(Beginning of EXTRACTED RECORDS)
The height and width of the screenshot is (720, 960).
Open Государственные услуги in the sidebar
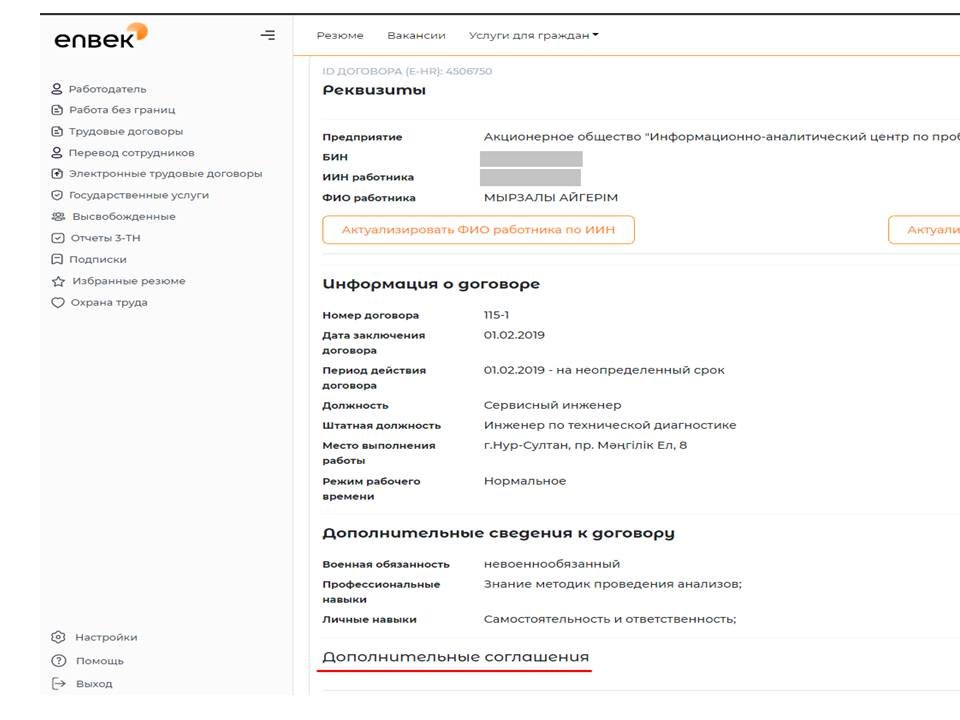click(139, 195)
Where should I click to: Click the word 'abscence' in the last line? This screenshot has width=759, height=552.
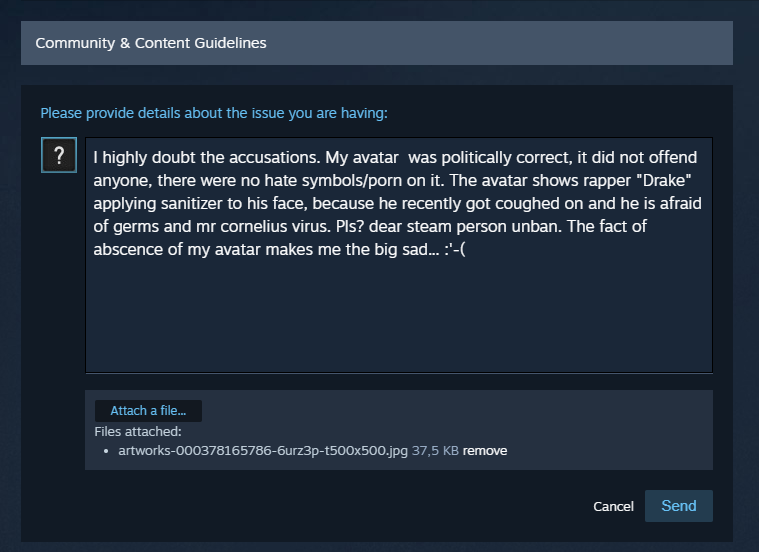tap(126, 249)
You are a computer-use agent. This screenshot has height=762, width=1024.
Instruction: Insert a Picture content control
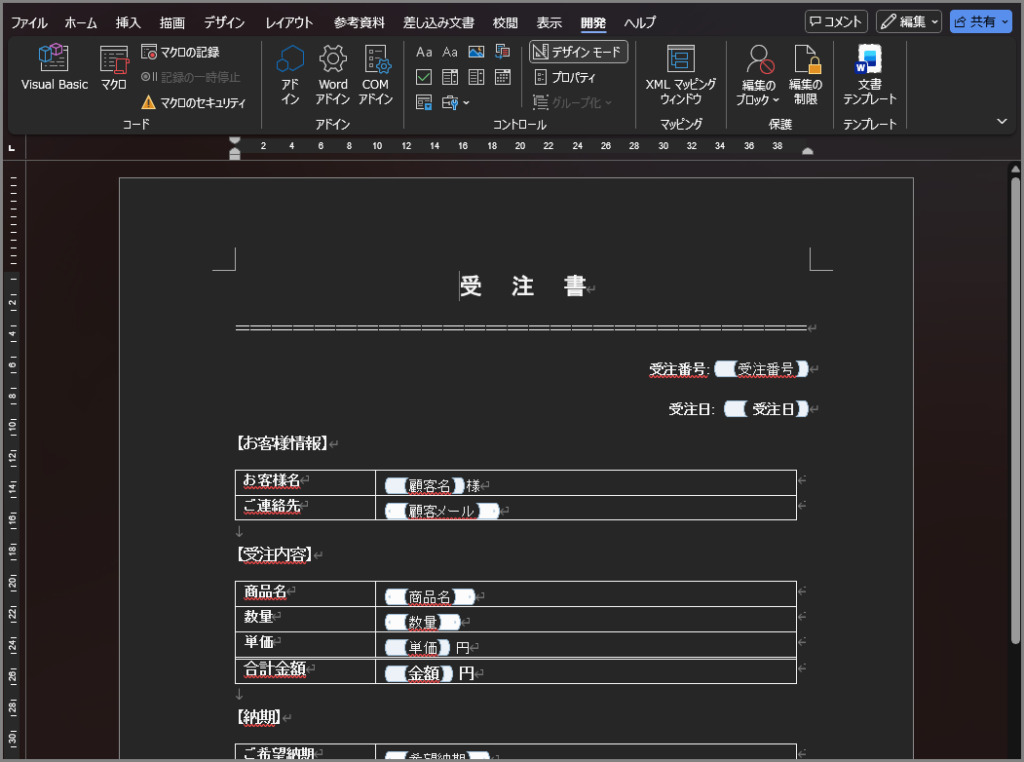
(End of EXTRACTED RECORDS)
_ACTIVITY:_
The records above need to be given again exactly. Omit the pictures.

_TASK RESULT:_
The height and width of the screenshot is (720, 960).
Open Государственные услуги in the sidebar
click(139, 195)
Where should I click to: Click the word 'abscence' in the last line? This screenshot has width=759, height=552.
tap(126, 249)
You are a computer-use agent. This screenshot has height=762, width=1024.
Instruction: Insert a Picture content control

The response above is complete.